Wednesday, June 25, 2014

I'm Moving to a New Blog!

I've moved to a new blog! Here's the link:

I plan to keep this site up for the sake of not breaking any links that might be pointing to this one.

Still waiting for part three of the Magnet Ball articles? Click here to read the full postmortem!

Click here to read about what I have planned for the new blog (and why I decided to make a new blog in the first place).

Wednesday, April 10, 2013

It's Time to Revive this Blog

It's been eight months since I last updated this blog! That's basically almost an entire academic school year. So rather than doing what I did last time, where I wrote an 1800-word blog post that basically said, "I'm busy," I'm instead going to talk briefly about some of the near-term plans that I have for the future of this blog.

The main reason why this blog grew inactive was because almost all of my posts tried to become super-huge, mega-articles, and that habit just became too impractical to maintain. I've talked about this problem before, but bad habits are hard to break, especially when you feel like you have to maintain a consistent style of content across the whole blog. I've tried writing smaller, less significant posts before, but I never really liked them because they felt like they were out of tune with the rest of the blog.

One of the good things about coming back after such a long hiatus is that it's a lot easier to stop worrying about things like that, which gives me the freedom to develop a new style for the blog that will end up being more engaging for my readers and less painful for me. I'll probably still end up writing some long articles every once in a while, but I'm also looking forward to writing some shorter ones.

I will also try to remember to post more about myself every once in a while, especially when interesting things are happening to me. I've always been somewhat opposed to writing posts about myself, mainly because I always saw the core content of the blog to be about game design and development rather than about me. Although, I've now realized that this is a really silly sentiment to have when writing for a blog that's named after yourself, and it's especially silly when considering that most of my readers would definitely be interested in my personal updates since most of them know me from outside of this blog.

So what topics can you expect me to write about in the near future? Well, at the current moment, I've been working on a postmortem for Magnet Ball, which was the game that I made for this year's Independent Games Festival. Since that's definitely going to be one of my super-articles, I'll likely release a smaller post before I'm finished with that article, and such a post may end up being as short as this one.

Wednesday, August 8, 2012

A Retrospective of SISTA's Game Design Workshop

As I mentioned last month, the University of Arizona’s new School of Information: Science, Technology, and Arts (SISTA) has been organizing a Game Design Workshop for kids. The workshop was a one-week summer program that aimed to teach kids about game design and development, and I was lucky enough to have been hired as a teaching assistant for it. There was one other TA, as well as three instructors, which meant we were a team of five teachers in total.

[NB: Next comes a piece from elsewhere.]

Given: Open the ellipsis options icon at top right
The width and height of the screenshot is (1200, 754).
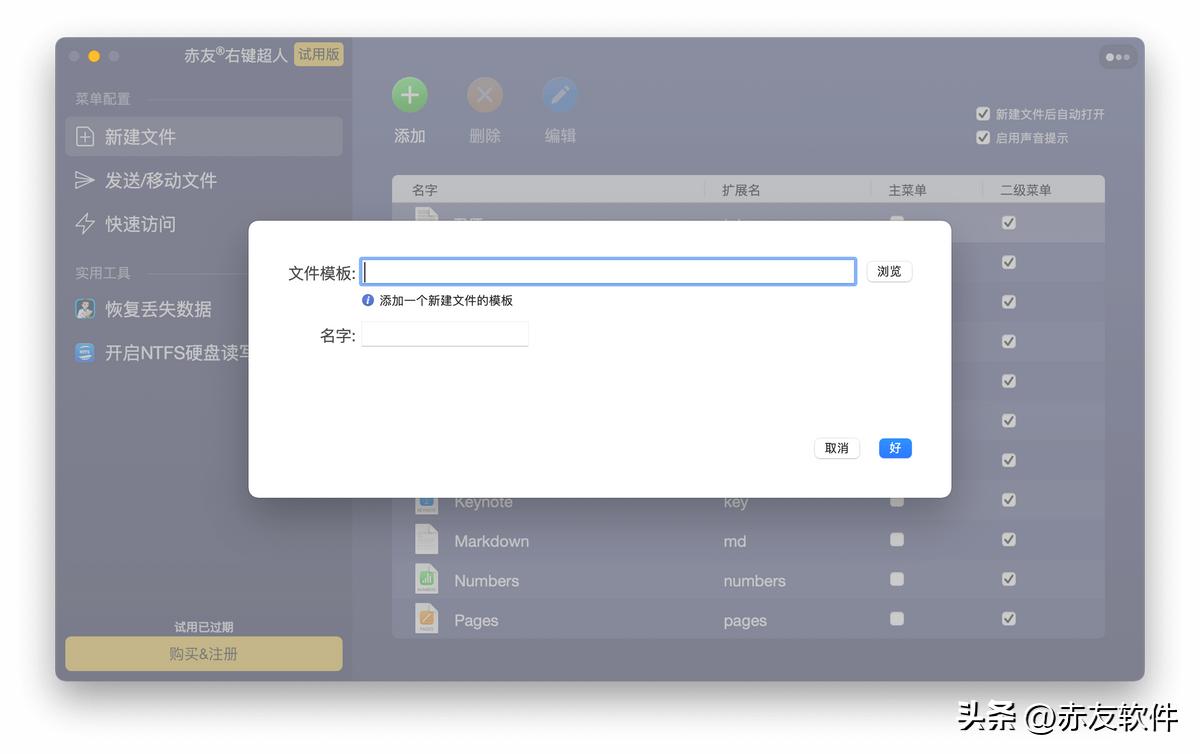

Our biggest challenge was the fact that this was a brand new workshop being run for the very first time, so we essentially had to design it from the ground up. The bulk of the work was done by the instructors, while we TAs were given specific tasks to learn Stencyl, take notes on our experience, and design some lessons for it. During the several weeks before the workshop started, we were mostly working remotely, using online tools like Google Docs to collaborate. During the final week of preparation, we all met up to bring everything together and to "test" the design of the workshop so far by running through a mock version of it. The workshop then ran for two sessions, where each session lasted for one school-week (five days), and then end with a big playtesting event, where all of the parents and relatives could come in to play the students' games.

So was the workshop a success? Many of the people involved—from the kids, to their parents, to the rest of the SISTA faculty—were blown away by how amazing they thought the workshop was. The positive feedback was pretty consistent across both sessions, and it’s been immensely satisfying to read through the anonymous surveys that we’ve been collecting.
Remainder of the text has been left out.